How virus researchers work

I haven't had the chance to work on virus analysis.  Spam analysis has a lot of heuristic tricks of the trade because language is so fluid.  While 90% of spam can be caught with IP reputation and another 5% with URL reputation, there's some spam that requires the elegance that only a content filter can provide.  Writing spam rules is a bit of a black art, though there are definitely guiding principles.

Viruses, on the other hand, are a different thing altogether.  Last week I had the chance to talk about the skills required to deconstruct viruses.  Whereas with spam, the spam analyst only need read the context of the message and do a quick interpretation.  With viruses, it requires a different skill set.

To begin with, virus researchers are in declining numbers.  More and more tools these days make use of high level programming languages - Visual Basic, C#, Object Pascal, and so forth.  These types of tools and languages are what is normally taught in university and so most new computer science grads are well versed in these skills sets.  However, for viruses, you need to get down to a much more granular level.  You need to get so granular, in fact, that you need to understand assembly language.

Who understands assembly language?  I sure don't.  Or rather, I understand it a little bit but I find it very verbose and incredibly difficult to read.  To that extent, in real terms I would say I don't understand it enough to string together a sentence.  Viruses operate at very low levels.  Because they are captured as binaries, in order to deconstruct them you must watch the low level data interaction and commands that they execute.  They are not in the English language like spam is, they are instruction commands.  Decompiling them is a real talent.

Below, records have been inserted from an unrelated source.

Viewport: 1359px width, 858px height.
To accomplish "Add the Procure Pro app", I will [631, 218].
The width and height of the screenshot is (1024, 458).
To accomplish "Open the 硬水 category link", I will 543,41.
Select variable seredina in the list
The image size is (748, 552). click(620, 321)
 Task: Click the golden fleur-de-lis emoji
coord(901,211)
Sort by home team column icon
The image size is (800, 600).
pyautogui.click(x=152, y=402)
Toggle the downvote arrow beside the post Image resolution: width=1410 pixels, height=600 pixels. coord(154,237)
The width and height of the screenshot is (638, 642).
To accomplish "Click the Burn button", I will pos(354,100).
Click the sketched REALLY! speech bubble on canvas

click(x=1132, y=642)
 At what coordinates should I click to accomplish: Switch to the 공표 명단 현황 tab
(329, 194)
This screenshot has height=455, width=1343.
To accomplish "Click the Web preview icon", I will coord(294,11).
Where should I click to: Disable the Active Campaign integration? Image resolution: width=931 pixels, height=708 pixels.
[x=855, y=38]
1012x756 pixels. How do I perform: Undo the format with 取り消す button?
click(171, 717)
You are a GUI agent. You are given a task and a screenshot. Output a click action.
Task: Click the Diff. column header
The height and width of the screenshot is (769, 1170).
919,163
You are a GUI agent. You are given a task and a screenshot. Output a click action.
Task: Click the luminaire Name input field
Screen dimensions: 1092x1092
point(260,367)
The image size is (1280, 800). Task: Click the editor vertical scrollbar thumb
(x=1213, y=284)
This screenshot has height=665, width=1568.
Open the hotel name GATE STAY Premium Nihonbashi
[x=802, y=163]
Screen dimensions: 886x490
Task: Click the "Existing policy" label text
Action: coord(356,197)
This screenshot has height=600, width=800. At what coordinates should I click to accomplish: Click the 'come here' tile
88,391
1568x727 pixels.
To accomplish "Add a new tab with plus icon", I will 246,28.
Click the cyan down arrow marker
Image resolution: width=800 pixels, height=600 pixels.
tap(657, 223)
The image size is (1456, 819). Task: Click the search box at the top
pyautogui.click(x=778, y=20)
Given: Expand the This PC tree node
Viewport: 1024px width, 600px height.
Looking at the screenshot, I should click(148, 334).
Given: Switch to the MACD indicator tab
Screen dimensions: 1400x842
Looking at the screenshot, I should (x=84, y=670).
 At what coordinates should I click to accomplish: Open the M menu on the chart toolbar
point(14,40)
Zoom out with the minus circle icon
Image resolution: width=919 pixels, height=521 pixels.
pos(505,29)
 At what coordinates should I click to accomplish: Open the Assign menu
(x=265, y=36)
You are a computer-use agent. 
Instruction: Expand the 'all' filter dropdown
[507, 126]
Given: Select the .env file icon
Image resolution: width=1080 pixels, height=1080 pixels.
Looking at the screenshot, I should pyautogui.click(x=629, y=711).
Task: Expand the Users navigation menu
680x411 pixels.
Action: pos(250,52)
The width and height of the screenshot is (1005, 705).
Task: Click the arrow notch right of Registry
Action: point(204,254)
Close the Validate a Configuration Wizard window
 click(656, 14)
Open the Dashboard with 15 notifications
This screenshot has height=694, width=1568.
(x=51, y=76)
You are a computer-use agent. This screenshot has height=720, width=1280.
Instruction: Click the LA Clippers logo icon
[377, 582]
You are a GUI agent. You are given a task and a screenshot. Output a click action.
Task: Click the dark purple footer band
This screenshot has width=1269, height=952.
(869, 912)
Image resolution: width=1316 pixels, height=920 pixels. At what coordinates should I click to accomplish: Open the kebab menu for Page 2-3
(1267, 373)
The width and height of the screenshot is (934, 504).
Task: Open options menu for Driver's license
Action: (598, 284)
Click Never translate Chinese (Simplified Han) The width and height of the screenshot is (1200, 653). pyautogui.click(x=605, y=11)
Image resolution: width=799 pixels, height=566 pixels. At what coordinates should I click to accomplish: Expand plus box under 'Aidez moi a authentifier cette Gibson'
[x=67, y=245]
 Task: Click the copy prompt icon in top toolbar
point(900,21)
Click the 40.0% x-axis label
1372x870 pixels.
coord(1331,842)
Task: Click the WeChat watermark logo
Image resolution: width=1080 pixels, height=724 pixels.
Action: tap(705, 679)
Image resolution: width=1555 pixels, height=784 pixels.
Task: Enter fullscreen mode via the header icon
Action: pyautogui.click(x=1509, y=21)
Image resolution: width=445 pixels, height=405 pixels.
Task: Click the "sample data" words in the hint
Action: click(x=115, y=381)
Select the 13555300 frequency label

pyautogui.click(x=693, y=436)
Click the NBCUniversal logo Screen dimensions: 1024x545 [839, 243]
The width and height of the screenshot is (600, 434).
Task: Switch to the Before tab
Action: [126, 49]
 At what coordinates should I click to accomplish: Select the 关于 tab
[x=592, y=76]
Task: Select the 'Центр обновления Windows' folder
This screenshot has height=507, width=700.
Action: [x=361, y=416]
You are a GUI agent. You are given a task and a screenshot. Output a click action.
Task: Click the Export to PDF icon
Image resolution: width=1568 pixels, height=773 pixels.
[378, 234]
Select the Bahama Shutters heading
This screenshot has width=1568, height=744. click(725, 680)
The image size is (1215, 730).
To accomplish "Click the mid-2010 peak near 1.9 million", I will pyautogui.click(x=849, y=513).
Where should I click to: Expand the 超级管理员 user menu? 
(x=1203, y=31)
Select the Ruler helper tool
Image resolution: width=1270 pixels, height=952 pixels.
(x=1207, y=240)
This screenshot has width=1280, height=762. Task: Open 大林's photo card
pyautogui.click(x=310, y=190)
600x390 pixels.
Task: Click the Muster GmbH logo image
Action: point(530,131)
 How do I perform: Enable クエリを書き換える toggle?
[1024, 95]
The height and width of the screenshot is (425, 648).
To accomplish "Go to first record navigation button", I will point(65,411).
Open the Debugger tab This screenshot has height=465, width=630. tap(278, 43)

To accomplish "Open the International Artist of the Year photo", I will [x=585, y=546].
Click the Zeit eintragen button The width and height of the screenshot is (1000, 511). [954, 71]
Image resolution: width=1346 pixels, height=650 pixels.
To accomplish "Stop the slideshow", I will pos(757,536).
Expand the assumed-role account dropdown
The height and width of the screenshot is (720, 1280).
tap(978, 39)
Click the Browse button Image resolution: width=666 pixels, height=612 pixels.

To that end, in order to get good at writing signatures for viruses, you need to get good at assembly language.  This takes a lot of time because the whole reason the industry has moved away from assembly is because it is much easier to write code in high-level languages.  So, virus researchers need to be trained to read assembly, and then comes the next step: learning to recognize common virus patterns in the code/commands that they see.